Re: Session failed during parsing: IOException because of OOM

Posted by kiran chitturi <ch...@gmail.com>.

Hi Kris,

It was discussed several times in this thread that crawl command should be
deprecated and instead, the crawl script present in bin directory
(./bin/crawl) should be used. [0]

The crawl script does a step by step procedure unlike crawl command.
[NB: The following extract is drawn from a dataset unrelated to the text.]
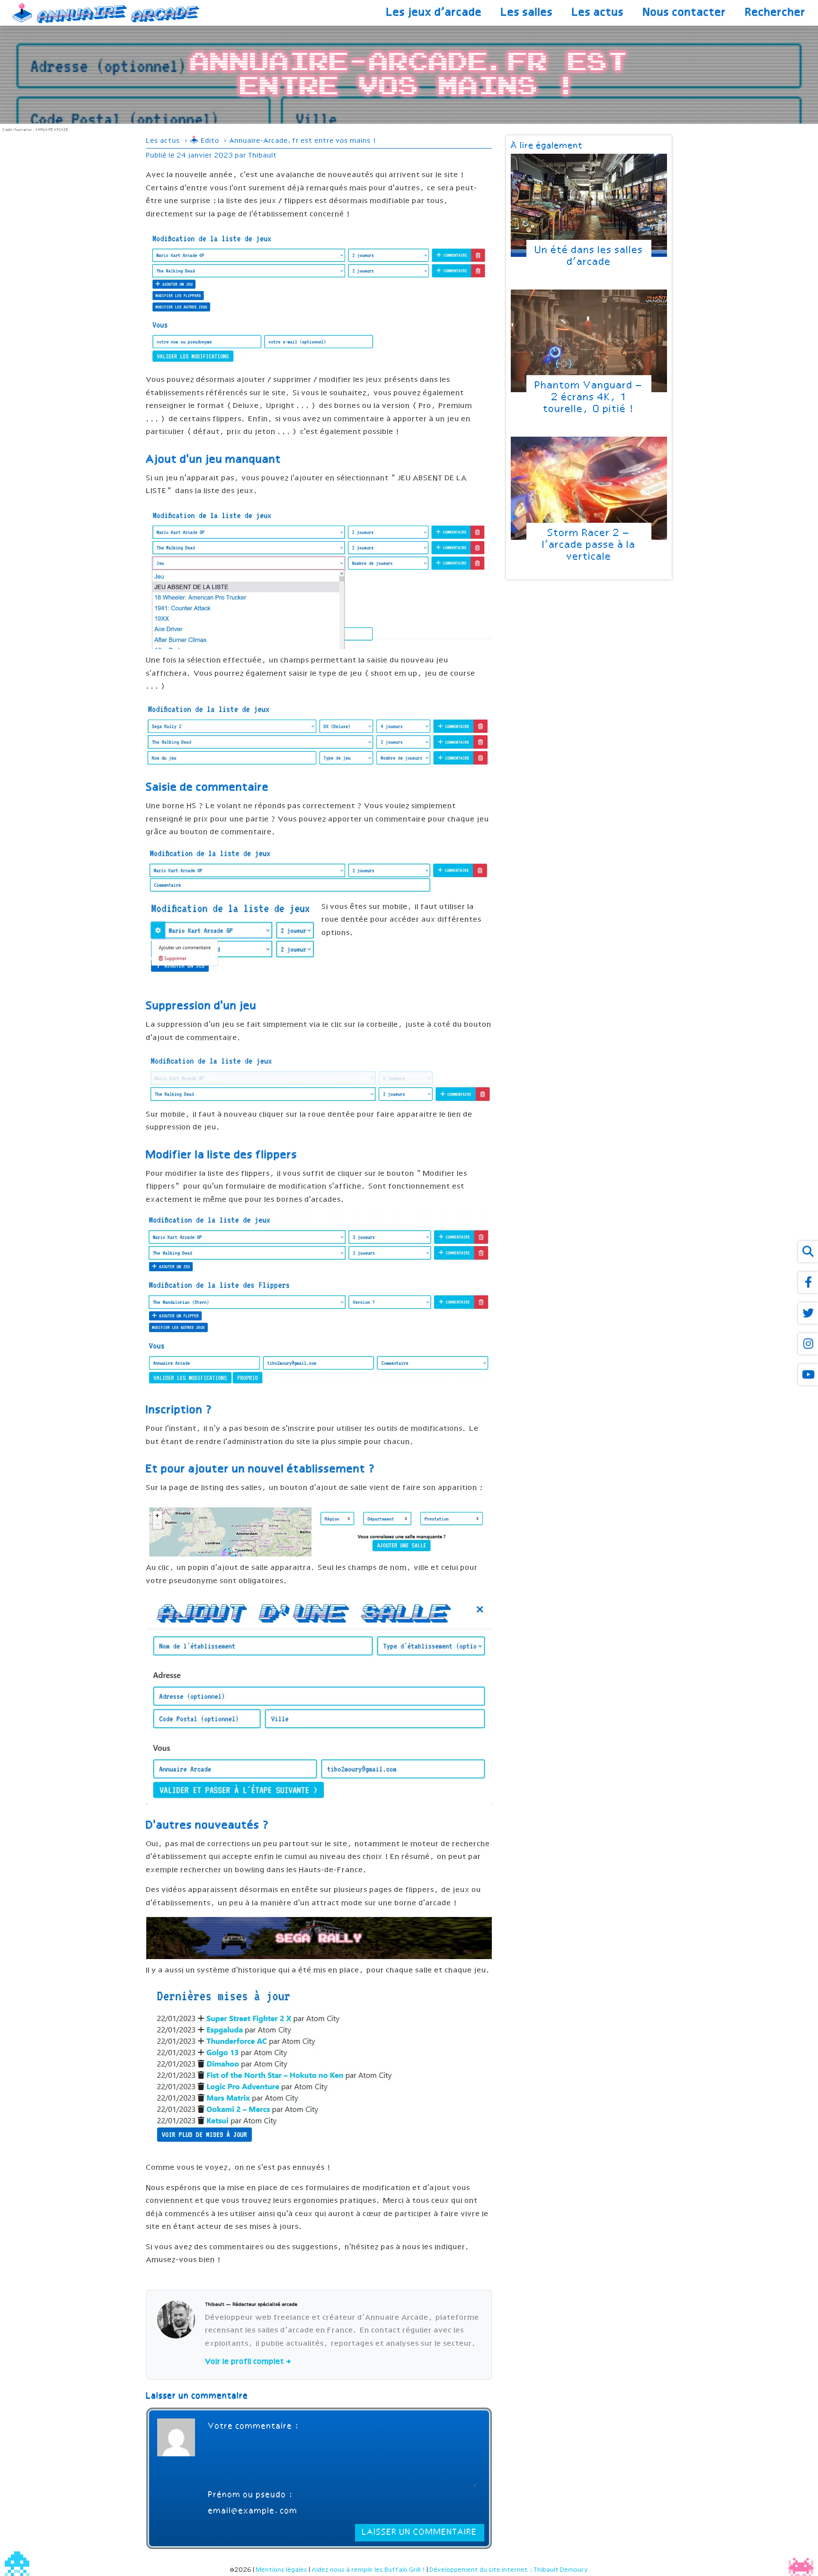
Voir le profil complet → (248, 2362)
It is
recommended to use crawl script.

[0] - https://issues.apache.org/jira/browse/NUTCH-1087


On Sun, Mar 10, 2013 at 10:24 PM, Kristopher Kane <kk...@gmail.com>wrote:

> Thanks for the reply.  I'm using 1.6 on Centos 6.3 with Oracle Java 6 and
> using all of the built-in Hadoop capability.  Haven't learned how to run it
> on my 'real' hadoop cluster yet...
>
> Invocation:  bin/nutch crawl urls -solr http://localhost:8983/solr/ -depth
> 5 -topN 5000
>
> Hadoop trace:
>
> 2013-03-09 23:07:07,662 WARN  mapred.LocalJobRunner - job_local_0016
> java.lang.OutOfMemoryError: unable to create new native thread
>         at java.lang.Thread.start0(Native Method)
>         at java.lang.Thread.start(Unknown Source)
>         at java.util.concurrent.ThreadPoolExecutor.addThread(Unknown
> Source)
>         at
> java.util.concurrent.ThreadPoolExecutor.addIfUnderMaximumPoolSize(Unknown
> Source)
>         at java.util.concurrent.ThreadPoolExecutor.execute(Unknown Source)
>         at java.util.concurrent.AbstractExecutorService.submit(Unknown
> Source)
>         at org.apache.nutch.parse.ParseUtil.runParser(ParseUtil.java:159)
>         at org.apache.nutch.parse.ParseUtil.parse(ParseUtil.java:93)
>         at org.apache.nutch.parse.ParseSegment.map(ParseSegment.java:97)
>         at org.apache.nutch.parse.ParseSegment.map(ParseSegment.java:44)
>         at org.apache.hadoop.mapred.MapRunner.run(MapRunner.java:50)
>         at org.apache.hadoop.mapred.MapTask.runOldMapper(MapTask.java:436)
>         at org.apache.hadoop.mapred.MapTask.run(MapTask.java:372)
>         at
> org.apache.hadoop.mapred.LocalJobRunner$Job.run(LocalJobRunner.java:212)
>
> I was running it in a small vm with 2 GB or memory. After I posted, I ran
> the crawler again with 6 GB of memory.
>
> I'll try what you suggested and bypass the inject.
>
> Thanks,
>
> -Kris
>
>
>
> On Sat, Mar 9, 2013 at 11:36 PM, kiran chitturi
> <ch...@gmail.com>wrote:
>
> > Hi Kris,
> >
> > Which version are you using ?
> >
> > At which step did the exception happen ? Is it after fetch stage or parse
> > stage?
> >
> > Are you using the crawl script(./bin/crawl) or crawl command (./bin/nutch
> > crawl) to do the crawl ?
> >
> > You can use the crawl script located at (./bin/crawl) by removing the
> > inject step since you would not need injecting the seeds again.
> >
> > Please let us know if you have any more questions.
> >
> >
> >
> >
> > On Sat, Mar 9, 2013 at 11:22 PM, Kristopher Kane <kkane.list@gmail.com
> > >wrote:
> >
> > > I had a long running session going and would like to try and pick up
> > where
> > > it left off if possible.  In the terminal, Nutch was at a parsing stage
> > > then hit OOM.  Is there anyway to start that near where it left off?
> > >
> > > -Kris
> > >
> >
> >
> >
> > --
> > Kiran Chitturi
> >
>



-- 
Kiran Chitturi

Re: Session failed during parsing: IOException because of OOM

Posted by Kristopher Kane <kk...@gmail.com>.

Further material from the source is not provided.